*TASK OBJECTIVE:* Only the lines that include "axis" should be copied from the data below.

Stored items

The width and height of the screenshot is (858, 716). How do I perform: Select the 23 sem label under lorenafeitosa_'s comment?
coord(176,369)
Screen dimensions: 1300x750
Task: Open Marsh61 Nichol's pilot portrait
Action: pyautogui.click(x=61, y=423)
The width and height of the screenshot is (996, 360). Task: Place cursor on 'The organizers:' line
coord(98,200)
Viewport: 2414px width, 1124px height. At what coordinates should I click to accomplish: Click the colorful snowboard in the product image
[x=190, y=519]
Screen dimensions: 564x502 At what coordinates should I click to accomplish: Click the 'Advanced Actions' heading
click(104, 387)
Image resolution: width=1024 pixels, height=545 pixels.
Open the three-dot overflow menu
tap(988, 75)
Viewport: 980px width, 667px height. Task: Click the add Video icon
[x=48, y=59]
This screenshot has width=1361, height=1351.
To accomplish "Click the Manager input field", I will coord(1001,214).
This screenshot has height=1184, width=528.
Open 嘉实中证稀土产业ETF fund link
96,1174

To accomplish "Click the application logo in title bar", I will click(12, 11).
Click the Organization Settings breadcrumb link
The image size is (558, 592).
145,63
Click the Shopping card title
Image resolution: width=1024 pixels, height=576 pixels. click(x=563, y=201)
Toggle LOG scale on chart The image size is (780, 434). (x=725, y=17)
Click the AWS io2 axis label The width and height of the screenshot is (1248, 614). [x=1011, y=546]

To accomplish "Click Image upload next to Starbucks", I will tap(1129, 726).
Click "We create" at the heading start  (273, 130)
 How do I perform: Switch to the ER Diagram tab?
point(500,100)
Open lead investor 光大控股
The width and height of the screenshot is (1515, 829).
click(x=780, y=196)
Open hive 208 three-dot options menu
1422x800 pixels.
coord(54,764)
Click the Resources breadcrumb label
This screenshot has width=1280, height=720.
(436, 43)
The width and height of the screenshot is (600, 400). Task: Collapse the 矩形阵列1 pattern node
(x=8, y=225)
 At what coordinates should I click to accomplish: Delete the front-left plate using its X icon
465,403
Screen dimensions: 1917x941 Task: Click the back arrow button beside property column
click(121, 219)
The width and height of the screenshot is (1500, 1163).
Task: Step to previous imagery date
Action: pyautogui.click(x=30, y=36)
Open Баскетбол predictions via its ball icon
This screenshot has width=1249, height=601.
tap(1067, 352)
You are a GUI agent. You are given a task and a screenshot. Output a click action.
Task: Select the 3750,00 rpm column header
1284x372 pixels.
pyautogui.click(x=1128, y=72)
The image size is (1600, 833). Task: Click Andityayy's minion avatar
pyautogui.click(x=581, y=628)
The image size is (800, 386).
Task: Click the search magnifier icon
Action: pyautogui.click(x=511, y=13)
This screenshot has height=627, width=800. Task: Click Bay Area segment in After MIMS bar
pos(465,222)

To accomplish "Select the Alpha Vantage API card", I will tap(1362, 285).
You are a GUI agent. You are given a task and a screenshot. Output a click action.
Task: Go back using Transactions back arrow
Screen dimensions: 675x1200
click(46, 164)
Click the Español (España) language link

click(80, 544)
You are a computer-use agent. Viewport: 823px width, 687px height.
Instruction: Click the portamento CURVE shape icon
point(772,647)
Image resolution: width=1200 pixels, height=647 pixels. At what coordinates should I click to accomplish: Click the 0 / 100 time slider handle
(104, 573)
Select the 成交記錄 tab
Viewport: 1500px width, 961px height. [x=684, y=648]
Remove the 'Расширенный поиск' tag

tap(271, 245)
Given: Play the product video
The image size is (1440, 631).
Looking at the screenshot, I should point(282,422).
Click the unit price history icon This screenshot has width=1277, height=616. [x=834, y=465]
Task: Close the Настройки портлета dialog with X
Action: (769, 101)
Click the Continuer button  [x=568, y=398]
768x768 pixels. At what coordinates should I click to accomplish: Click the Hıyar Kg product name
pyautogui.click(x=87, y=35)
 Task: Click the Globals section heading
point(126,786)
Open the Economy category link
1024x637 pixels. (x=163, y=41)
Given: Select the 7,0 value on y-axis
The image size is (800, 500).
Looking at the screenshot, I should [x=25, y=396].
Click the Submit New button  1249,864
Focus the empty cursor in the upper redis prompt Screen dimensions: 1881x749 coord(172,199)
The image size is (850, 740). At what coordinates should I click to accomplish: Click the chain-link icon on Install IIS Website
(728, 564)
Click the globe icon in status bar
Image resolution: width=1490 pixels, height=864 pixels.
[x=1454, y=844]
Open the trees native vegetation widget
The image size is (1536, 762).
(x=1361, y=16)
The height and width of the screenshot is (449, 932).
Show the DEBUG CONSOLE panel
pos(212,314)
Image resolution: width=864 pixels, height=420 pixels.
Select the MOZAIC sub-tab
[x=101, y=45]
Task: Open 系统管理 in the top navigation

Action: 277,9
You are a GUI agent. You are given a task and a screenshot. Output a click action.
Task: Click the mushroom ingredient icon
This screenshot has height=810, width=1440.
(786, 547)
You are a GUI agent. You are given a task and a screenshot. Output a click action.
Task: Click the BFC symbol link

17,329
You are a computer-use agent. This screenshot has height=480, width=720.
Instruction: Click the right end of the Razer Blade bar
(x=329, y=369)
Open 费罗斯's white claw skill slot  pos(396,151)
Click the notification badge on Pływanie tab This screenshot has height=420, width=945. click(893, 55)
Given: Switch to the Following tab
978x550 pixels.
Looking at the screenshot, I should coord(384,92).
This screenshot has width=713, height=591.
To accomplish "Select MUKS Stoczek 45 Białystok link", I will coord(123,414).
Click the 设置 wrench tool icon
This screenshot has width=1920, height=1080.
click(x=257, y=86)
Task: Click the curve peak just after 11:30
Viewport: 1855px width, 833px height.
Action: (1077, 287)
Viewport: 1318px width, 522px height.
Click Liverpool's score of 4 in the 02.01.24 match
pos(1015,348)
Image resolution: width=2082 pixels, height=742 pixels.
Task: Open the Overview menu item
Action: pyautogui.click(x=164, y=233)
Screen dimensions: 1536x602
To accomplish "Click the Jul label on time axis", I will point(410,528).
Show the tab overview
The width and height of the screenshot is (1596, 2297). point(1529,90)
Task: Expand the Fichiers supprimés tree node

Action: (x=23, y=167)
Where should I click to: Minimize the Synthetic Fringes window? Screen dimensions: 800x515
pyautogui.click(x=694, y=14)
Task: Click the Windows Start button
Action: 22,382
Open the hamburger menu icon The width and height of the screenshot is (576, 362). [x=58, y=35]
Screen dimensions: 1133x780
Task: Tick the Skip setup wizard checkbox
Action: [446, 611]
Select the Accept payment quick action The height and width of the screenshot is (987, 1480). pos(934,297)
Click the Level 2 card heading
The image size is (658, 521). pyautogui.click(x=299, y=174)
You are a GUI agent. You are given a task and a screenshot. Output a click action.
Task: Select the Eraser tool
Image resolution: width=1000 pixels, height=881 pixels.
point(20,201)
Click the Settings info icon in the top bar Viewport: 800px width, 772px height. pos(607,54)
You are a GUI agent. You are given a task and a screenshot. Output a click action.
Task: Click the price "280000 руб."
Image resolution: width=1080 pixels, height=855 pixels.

*THE ANSWER:*
Click the AWS io2 axis label The width and height of the screenshot is (1248, 614). [x=1011, y=546]
Given: Select the 7,0 value on y-axis
To accomplish "Click the Jul label on time axis", I will point(410,528).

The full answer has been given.